▶ _TEXTO DE ORIGEM_:
↓
“RIO GRANDE DO SUL, SEU FOLCLORE, SUA GENTE, TAMBÉM PARTICIPARAM DESSA FESTA DIFERENTE...”

Elis Regina na Mocidade: o canto que virou trem

O enredo da Mocidade de 1989 partia de uma metáfora poderosa: Elis como um trem que atravessa o Brasil com sua voz.

Em 1989, a Mocidade Independente de Padre Miguel decidiu prestar uma homenagem carregada de afeto: “Elis, um Trem Chamado Emoção”. O nome já entregava a proposta — levar para a Sapucaí a história e o legado de Elis Regina (1945 – 1982), a cantora nascida em Porto Alegre que conquistou o país com sua intensidade.

Lá pelas bandas de lá
No sul do meu país
Eternamente a cantar, Elis, Elis, Elis
(Paulinho Mocidade, Dico da Viola e Cadinho – 1989)




Lupicínio Rodrigues no Jacarezinho: Dor de cotovelo em tom maior

Em 1987, a Unidos do Jacarezinho fez um desfile que muita gente talvez tenha esquecido, mas que merece ser lembrado com carinho. O enredo era “Lupicínio Rodrigues, Dor-de-Cotovelo” — e o nome já dizia tudo.

O compositor gaúcho Lupicínio Rodrigues (1914 — 1974), nascido em Porto Alegre, foi homenageado com emoção e autenticidade em um desfile do Jacarezinho.

Mestre da dor de cotovelo, Lupi transformou o sofrimento amoroso em arte com músicas como “Nervos de Aço” e “Esses Moços”. A escola rosa e branco apostou em um carnaval sem luxo, mas cheio de alma: botequim, boemia, coração partido e violão. O samba enredo era melódico, quase uma seresta. Sem exageros, o desfile tocou quem assistiu. Foi simples, mas verdadeiro. E quando a verdade canta, a avenida escuta com o coração.

Entra meu amor fique à vontade
Para homenagear
O grande artista e poeta popular
Que se faz vestir de rosa e branco
É por aqui a vida e obra de Lupi
(Milton de Luna, Madeira, Benê do Feitiço, Lúcio Bacalhau e J. Andrade – 1987)


João Cândido: o Almirante Negro desfilando duas vezes

João Cândido (1880 – 1969), o “Almirante Negro”, símbolo da Revolta da Chibata, foi homenageado duas vezes no grupo especial.

A primeira, em 1985, pela União da Ilha do Governador, com o enredo “Um Herói, um Enredo, uma Canção”. A segunda, em 2024, pela Paraíso do Tuiuti, com “Glória ao Almirante Negro”.

A Ilha prestou uma homenagem ao herói da Revolta da Chibata e também um tributo à canção “Mestre Sala dos Mares”, de João Bosco e Aldir Blanc, que eternizou Cândido na memória popular. Aliás, ambos os compositores desfilaram com a tricolor insulana.
↑
▶ _REGISTROS FORNECIDOS_:
↓
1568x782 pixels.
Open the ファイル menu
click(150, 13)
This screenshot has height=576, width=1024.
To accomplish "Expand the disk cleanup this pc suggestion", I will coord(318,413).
↑
▶ _TAREFA PROPOSTA A_: Reproduza fielmente o trecho do texto sobre homenagens no carnaval que vai de "Em 1989, a Mocidade" a "com sua intensidade.".
▶ _TAREFA PROPOSTA B_: Traduza para o inglês esta frase do texto sobre homenagens no carnaval: "Em 1987, a Unidos do Jacarezinho fez um desfile que muita gente talvez tenha esquecido, mas que merece ser lembrado com carinho."
▶ _TAREFA PROPOSTA C_: Retome o texto sobre homenagens no carnaval a partir do ponto em que ele termina.

▶ _RESULTADO DA TAREFA A_:
Em 1989, a Mocidade Independente de Padre Miguel decidiu prestar uma homenagem carregada de afeto: “Elis, um Trem Chamado Emoção”. O nome já entregava a proposta — levar para a Sapucaí a história e o legado de Elis Regina (1945 – 1982), a cantora nascida em Porto Alegre que conquistou o país com sua intensidade.

▶ _RESULTADO DA TAREFA B_: In 1987, Unidos do Jacarezinho staged a parade that many people may have forgotten, but that deserves to be remembered fondly.

▶ _RESULTADO DA TAREFA C_:
A interpretação ficou por conta de Quinho (1957 — 2024), em sua estreia como voz principal da escola. Elis Regina, que havia dado voz definitiva à música, também foi lembrada na avenida — um elo poético entre dois ícones gaúchos.

Quem não viu com bons olhos a homenagem foi a Marinha Brasileira. A força armada expressa resistência à ideia de que João seja herói nacional, argumentando que a revolta foi uma afronta à hierarquia e à disciplina militar. João Cândido foi anistiado pelo governo brasileiro em 2008, 39 anos após sua morte.


O desfile da Ilha em 1985 era uma tripla homenagem: ao herói João Cândido, aos compositores João Bosco e Aldir Blanc, e à cantora Elis Regina.

Taí, Elis, taí
Olha o feiticeiro negro
Na Sapucaí
(Didi, Aurinho da Ilha e Aritana – 1985)


Quase 40 anos depois, a Tuiuti resgatou o personagem com mais densidade política. O desfile de 2024 – “Glória ao Almirante Negro” – mergulhou nas contradições da Marinha do Brasil, na luta de João Cândido por dignidade e na sua posterior perseguição. Um desfile potente, crítico, feito para não deixar esquecer.

O projeto que torna insere João Cândido no Livro de Aço dos Heróis e Heroínas da Pátria ainda tramita no Congresso, sob resistência da Marinha. O nome do marinheiro está inscrito no Livro dos Heróis do Estado do Rio de Janeiro.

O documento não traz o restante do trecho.